To no avail: The Cherokee removal deadline became May 1838. The first general in charge of preparation, John Wool, had some compassion. He ordered the purchase of 7,000 blankets, 4,000 pairs of shoes, and 4,000 “yards of assorted cloth goods from New York to distribute among poor Indians.” The War Department said no because the secretary of war, told to make the move as inexpensively as possible, had not authorized the purchase.

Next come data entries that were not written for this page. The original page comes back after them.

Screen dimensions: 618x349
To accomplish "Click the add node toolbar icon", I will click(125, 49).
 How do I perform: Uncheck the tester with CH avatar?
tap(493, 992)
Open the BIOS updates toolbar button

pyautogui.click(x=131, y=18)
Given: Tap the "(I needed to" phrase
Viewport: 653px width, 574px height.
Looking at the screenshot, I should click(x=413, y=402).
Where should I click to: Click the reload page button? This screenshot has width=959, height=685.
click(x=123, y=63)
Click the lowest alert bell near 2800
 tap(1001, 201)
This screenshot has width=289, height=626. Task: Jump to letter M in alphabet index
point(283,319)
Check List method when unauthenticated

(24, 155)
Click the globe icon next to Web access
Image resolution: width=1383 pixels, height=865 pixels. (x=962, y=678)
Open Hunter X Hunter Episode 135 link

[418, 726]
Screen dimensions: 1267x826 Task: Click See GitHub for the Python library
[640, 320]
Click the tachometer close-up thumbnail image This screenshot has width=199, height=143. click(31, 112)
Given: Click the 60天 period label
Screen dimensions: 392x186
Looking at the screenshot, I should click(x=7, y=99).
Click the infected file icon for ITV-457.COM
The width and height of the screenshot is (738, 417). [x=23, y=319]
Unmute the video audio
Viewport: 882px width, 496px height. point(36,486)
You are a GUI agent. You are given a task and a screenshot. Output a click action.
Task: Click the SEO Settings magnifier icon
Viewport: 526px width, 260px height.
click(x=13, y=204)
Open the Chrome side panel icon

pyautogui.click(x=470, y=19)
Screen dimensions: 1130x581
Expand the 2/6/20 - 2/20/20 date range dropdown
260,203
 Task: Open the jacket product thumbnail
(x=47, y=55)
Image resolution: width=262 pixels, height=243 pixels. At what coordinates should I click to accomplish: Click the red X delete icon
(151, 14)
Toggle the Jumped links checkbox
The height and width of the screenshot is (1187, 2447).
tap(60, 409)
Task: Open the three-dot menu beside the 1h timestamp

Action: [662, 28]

Wool complained and gained reassignment to the Canadian border.

Some among the Cherokee did not believe America would be brutal. In May 1838, fake news spread through the tribe: The deadline would be extended for two years! They were surprised when soldiers arrived on May 26 and at gunpoint drove them toward wooden stockades, not even giving them time to pack.

A correspondent of The New York Observer, a conservative Presbyterian newspaper, publicized eyewitness reports of families “startled by the sudden gleam of bayonets in the doorway. … Men were seized in their fields or going along the road.”

Private John Burnett, who worked as an interpreter, said, “In the chill of a drizzling rain on an October morning, I saw them loaded like cattle or sheep into six hundred and forty-five wagons and started toward the west. … Many of these helpless people did not have blankets and many of them had been driven from home barefooted.”

Probably about 4,000 Cherokee died on the trail of tears. In 1841, John Quincy Adams said the use of force would be “among the heinous sins of this Nation for which I believe God will one day bring them to justice.”

In 1890, Burnett, 80 years old and still mourning, said, “Let the Historian of a future day tell the sad story with its sighs, its tears and dying groans. Let the great Judge of all the earth weigh our actions.”